Many advanced economies – notably Japan – are already there, and Europe is going down the same road. In ASEAN, Thailand is most at risk, while Singapore (especially if they are truly closing off immigration) is getting there.
If you think Malaysia will miss this particular trend, going by current fertility and death rates as well as increases in expected lifespan, we’ll hit aged nation status by 2022 and 2030 at the latest. Malaysia is currently in the sweetspot for the demographic dividend, with larger cohorts of the young coming into the workforce. Combined with higher survival rates, this boosts labour force growth rates and the proportion of the population of working age.
But at some stage, when those born within the last decade begin to retire, we’ll hit a growth wall where higher investment and labour productivity won’t be enough to compensate for a decreasing labour force. The aged will outnumber the young, and society will be very, very different. I’ll never see that day, but my daughter and her children will. So, I suspect, will more than a few readers of this blog.

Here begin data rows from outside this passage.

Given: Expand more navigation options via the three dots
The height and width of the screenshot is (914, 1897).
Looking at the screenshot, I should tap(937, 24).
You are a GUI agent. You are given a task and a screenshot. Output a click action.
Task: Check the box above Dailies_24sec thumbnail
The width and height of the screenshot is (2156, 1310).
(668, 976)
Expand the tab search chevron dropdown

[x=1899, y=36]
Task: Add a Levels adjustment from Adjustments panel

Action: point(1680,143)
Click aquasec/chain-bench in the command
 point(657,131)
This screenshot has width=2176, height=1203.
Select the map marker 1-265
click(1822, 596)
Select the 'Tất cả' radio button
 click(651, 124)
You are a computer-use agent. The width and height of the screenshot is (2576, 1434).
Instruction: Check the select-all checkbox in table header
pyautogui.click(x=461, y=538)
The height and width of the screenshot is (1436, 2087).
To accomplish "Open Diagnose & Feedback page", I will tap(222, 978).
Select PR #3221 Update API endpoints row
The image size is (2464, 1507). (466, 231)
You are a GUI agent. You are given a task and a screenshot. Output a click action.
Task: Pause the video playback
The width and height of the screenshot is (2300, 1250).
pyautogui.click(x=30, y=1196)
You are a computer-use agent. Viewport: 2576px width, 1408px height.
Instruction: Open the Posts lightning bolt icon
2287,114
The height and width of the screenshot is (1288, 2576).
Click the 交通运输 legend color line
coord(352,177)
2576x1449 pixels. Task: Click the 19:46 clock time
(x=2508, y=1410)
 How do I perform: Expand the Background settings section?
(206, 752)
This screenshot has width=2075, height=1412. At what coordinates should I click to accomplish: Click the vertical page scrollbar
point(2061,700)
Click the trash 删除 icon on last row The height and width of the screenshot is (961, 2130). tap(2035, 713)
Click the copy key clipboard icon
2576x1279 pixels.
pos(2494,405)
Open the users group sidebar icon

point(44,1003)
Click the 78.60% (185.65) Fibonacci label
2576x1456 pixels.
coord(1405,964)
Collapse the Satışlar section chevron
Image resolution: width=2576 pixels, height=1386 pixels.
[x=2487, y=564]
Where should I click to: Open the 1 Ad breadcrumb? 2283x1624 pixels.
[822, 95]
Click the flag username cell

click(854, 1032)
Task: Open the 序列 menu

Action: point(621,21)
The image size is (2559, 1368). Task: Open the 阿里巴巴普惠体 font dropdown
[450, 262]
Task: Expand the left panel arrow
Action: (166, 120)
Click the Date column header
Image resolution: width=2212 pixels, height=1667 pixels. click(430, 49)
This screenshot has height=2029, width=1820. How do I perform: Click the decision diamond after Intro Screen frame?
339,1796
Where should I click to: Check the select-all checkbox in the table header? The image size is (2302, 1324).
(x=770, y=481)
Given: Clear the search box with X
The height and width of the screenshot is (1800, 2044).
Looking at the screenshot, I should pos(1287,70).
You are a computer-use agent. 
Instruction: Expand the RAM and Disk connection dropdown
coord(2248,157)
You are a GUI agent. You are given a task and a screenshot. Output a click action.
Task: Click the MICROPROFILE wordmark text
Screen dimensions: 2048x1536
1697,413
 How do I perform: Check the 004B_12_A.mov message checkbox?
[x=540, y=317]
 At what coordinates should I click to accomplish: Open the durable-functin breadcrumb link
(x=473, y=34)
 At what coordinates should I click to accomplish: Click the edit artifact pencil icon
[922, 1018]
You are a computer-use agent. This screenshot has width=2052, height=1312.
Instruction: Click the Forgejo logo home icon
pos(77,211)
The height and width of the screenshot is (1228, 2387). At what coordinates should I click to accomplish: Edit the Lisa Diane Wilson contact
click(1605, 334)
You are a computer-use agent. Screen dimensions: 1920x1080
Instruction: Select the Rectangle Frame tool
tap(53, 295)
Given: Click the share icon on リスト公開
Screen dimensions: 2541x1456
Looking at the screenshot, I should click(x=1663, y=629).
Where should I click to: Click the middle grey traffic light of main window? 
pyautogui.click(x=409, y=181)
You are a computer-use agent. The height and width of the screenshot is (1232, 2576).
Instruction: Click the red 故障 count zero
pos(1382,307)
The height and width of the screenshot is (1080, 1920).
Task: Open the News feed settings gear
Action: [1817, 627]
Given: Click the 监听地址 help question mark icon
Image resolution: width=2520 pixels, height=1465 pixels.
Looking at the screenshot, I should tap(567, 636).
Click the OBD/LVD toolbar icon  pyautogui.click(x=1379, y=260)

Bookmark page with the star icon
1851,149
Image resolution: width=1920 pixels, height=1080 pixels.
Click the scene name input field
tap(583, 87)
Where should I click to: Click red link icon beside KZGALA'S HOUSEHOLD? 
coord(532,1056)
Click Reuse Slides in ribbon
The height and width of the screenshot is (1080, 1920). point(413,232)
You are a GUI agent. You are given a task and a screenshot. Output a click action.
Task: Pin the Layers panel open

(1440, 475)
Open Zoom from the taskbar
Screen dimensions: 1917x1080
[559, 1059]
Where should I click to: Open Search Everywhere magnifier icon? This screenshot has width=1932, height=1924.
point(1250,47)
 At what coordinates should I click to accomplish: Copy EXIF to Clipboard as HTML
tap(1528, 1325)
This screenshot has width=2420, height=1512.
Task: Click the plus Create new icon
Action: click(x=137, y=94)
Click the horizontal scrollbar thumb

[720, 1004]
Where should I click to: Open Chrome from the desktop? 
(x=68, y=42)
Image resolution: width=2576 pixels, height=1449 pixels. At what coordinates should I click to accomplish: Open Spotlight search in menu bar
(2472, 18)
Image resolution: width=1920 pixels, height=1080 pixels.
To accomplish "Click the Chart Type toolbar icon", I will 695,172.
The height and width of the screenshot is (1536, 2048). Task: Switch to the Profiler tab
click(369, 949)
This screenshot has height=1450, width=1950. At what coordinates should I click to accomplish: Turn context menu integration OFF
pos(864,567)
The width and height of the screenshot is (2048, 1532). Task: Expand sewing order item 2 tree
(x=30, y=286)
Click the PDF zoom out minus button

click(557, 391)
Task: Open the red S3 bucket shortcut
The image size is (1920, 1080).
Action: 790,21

There’s still time to prepare though. We need for example a better social safety net; an expansion of healthcare, particularly of specialisations in geriatric care like orthopaedics or cardiovascular care; changes to architecture and infrastructure to be more elderly friendly (less stairs and more ramps please). Seeing what my parents are going through right now (my Dad just had another knee replaced), makes me more aware of the physical challenges faced by the elderly, and they will be the fastest growing portion of the population for decades to come.